Your output should be the line with "449x379 pixels." and all following lines of the data below, through the end, repeated exactly.

------ SOURCE RECORDS ------

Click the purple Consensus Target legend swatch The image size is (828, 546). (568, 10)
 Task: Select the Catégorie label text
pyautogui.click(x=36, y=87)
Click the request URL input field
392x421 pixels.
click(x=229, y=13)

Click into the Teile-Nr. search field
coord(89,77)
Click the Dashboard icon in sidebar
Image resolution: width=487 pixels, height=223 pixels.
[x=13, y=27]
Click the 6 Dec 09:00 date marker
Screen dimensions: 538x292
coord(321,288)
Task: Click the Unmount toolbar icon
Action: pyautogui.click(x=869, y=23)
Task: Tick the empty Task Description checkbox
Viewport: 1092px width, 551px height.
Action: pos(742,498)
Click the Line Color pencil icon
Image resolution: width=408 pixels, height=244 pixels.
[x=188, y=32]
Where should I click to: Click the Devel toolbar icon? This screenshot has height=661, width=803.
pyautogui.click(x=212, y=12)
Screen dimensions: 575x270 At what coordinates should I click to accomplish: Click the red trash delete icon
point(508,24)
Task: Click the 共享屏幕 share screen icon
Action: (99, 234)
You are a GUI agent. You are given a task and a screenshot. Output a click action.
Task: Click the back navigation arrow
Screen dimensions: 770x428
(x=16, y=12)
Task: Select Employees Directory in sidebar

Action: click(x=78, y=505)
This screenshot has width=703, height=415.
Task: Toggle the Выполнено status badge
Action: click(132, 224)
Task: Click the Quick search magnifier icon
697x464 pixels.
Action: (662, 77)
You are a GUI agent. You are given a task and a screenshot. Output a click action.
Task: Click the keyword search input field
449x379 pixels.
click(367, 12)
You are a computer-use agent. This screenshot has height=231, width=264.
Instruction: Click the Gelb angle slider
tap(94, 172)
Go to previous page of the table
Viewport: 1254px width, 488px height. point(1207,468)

------

■ **PROBLEM SOLUTION**:
449x379 pixels.
click(367, 12)
You are a computer-use agent. This screenshot has height=231, width=264.
Instruction: Click the Gelb angle slider
tap(94, 172)
Go to previous page of the table
Viewport: 1254px width, 488px height. point(1207,468)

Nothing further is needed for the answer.